- [TASK PROMPT]:
Set every entry down again precisely.

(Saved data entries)
--
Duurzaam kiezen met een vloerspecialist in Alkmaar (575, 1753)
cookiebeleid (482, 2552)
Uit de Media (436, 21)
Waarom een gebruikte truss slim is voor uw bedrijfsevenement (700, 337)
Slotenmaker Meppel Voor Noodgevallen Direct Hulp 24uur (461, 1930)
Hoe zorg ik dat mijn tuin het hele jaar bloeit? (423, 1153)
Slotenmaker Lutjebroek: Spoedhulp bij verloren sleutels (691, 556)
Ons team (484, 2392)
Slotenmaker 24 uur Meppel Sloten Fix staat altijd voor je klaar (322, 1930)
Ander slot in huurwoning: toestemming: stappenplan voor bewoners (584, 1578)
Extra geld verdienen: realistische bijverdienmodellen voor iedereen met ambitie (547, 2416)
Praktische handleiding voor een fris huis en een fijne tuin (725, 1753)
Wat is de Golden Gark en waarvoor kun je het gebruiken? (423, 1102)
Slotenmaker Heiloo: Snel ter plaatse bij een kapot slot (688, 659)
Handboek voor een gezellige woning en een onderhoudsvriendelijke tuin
--
- [OUTPUT BELOW]:
Duurzaam kiezen met een vloerspecialist in Alkmaar (575, 1753)
cookiebeleid (482, 2552)
Uit de Media (436, 21)
Waarom een gebruikte truss slim is voor uw bedrijfsevenement (700, 337)
Slotenmaker Meppel Voor Noodgevallen Direct Hulp 24uur (461, 1930)
Hoe zorg ik dat mijn tuin het hele jaar bloeit? (423, 1153)
Slotenmaker Lutjebroek: Spoedhulp bij verloren sleutels (691, 556)
Ons team (484, 2392)
Slotenmaker 24 uur Meppel Sloten Fix staat altijd voor je klaar (322, 1930)
Ander slot in huurwoning: toestemming: stappenplan voor bewoners (584, 1578)
Extra geld verdienen: realistische bijverdienmodellen voor iedereen met ambitie (547, 2416)
Praktische handleiding voor een fris huis en een fijne tuin (725, 1753)
Wat is de Golden Gark en waarvoor kun je het gebruiken? (423, 1102)
Slotenmaker Heiloo: Snel ter plaatse bij een kapot slot (688, 659)
Handboek voor een gezellige woning en een onderhoudsvriendelijke tuin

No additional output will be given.